Em 22 de fevereiro de 1984 :
a Fundação vê a luz do dia e o seu nascimento é oficializado pelo próprio João Paulo II: carta papal que cria a Fundação João Paulo II para o Sahel.
« Foi com profunda satisfação que fiquei a saber que o apelo que lancei a 10 de maio 1980, em Ouagadougou, a favor dos povos do Sahel, gravemente afetados pela desertificação e pela seca, teve uma ampla ressonância internacional. »
Muitos fiéis, especialmente na República Federal da Alemanha, animados por sinceros sentimentos de solidariedade universal e por um verdadeiro espírito cristão, ofereceram generosamente a sua contribuição para aliviar o sofrimento dos seus irmãos africanos.
Considerando que, apesar das muitas iniciativas dos governos e da comunidade internacional, a situação continua a ser grave, depois de ter consultado os meus Irmãos no Episcopado das regiões do Sahel, pareceu oportuno dar uma forma mais orgânica, permanente e eficaz, à ajuda da Igreja destinada ao Sahel, num espírito de caridade, de promoção genuína e colaboração com todos os organismos envolvidos em programas de assistência.
Para este efeito, em virtude do meu poder supremo apostólico na Igreja e na minha soberania no Estado da Cidade do Vaticano, de acordo com os cânones 331, 114 § 1, 115 § 3 e 116 § 1 do Código de Direito Canónico, art. 1 º da Lei Fundamental da Cidade do Vaticano de 7 de junho de 1929, e do art. 1, letra a, da lei sobre as fontes de direito de 7 junho de 1929, eu constituo em pessoa jurídica canónica pública e em pessoa jurídica civil a Fundação autónoma, «Fundação João Paulo II para o Sahel», com sede no Estado da Cidade do Vaticano.
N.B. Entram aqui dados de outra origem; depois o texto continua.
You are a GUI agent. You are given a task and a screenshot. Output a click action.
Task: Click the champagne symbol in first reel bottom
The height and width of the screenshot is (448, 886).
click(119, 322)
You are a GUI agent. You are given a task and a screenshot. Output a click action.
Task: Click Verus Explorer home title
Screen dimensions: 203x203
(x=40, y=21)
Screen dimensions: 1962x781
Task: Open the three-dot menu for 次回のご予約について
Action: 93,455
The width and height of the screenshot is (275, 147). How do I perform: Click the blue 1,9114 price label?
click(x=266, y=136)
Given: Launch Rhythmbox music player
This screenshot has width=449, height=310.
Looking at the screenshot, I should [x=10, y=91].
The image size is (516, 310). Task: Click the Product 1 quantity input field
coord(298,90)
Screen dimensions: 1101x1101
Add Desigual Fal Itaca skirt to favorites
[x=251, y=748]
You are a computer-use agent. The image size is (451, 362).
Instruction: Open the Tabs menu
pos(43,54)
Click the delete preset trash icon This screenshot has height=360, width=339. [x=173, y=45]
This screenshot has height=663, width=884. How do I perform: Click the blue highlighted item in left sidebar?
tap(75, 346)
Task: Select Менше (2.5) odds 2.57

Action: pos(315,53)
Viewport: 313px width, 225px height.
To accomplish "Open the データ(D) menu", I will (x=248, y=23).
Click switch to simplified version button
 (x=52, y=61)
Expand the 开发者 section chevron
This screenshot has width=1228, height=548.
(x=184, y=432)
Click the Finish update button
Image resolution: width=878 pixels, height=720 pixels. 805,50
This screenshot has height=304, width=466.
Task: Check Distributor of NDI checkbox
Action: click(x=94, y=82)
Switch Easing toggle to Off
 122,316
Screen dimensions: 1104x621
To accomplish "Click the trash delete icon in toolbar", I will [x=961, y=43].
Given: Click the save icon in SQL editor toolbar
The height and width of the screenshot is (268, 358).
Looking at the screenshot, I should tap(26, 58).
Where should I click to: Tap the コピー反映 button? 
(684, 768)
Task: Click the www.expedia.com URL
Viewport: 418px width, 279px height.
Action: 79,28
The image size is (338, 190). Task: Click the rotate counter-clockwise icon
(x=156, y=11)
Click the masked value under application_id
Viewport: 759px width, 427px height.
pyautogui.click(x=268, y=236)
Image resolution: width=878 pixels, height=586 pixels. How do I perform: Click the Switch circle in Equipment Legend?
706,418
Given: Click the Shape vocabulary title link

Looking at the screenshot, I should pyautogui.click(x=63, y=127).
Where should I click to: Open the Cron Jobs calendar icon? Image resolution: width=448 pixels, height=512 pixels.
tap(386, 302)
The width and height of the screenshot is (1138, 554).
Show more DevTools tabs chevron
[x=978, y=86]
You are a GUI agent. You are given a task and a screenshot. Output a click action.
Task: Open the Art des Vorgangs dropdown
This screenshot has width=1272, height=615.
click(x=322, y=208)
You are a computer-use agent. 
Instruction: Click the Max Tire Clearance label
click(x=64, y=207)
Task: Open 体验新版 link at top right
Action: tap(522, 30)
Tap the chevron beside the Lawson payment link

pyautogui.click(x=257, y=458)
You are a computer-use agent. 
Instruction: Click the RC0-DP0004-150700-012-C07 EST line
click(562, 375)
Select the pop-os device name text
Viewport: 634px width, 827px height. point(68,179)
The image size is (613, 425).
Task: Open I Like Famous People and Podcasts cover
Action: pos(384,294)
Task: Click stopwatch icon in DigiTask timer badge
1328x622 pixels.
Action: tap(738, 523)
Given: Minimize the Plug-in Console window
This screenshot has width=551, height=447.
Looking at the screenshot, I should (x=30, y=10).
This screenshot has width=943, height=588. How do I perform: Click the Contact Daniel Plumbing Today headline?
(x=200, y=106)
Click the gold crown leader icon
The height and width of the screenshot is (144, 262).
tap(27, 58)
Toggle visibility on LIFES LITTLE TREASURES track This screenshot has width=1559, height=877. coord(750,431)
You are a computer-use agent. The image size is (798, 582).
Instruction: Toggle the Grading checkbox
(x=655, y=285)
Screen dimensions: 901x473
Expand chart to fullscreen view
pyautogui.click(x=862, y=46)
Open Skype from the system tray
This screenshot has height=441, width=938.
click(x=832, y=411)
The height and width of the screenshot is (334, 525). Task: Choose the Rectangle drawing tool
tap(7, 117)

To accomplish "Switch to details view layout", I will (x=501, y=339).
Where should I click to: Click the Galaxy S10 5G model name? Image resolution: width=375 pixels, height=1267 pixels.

A Fundação João Paulo será regida pelas leis canónicas e civis em vigor no Vaticano, bem como pelos estatutos, que eu hoje aprovo.
Pela criação desta Fundação, eu desejo que ela seja um sinal e um testemunho de uma obra de caridade feita em nome de Cristo neste Ano Santo da Redenção.
Em Roma, a 22 de fevereiro, festa da Cátedra de São Pedro Apóstolo, em 1984, o sexto do pontificado. »
6 de março de 1984 :
A Fundação João Paulo II para o Sahel é oficialmente constituída.
De acordo com o seu estatuto jurídico, a fundação tem a sua sede no Vaticano, mas a sua gestão é inteiramente confiada aos Bispos do Sahel: pela primeira vez, num mundo que frequentemente opõe Norte e Sul, são os próprios beneficiários que gerem o orçamento alocado e determinam a forma de o usar.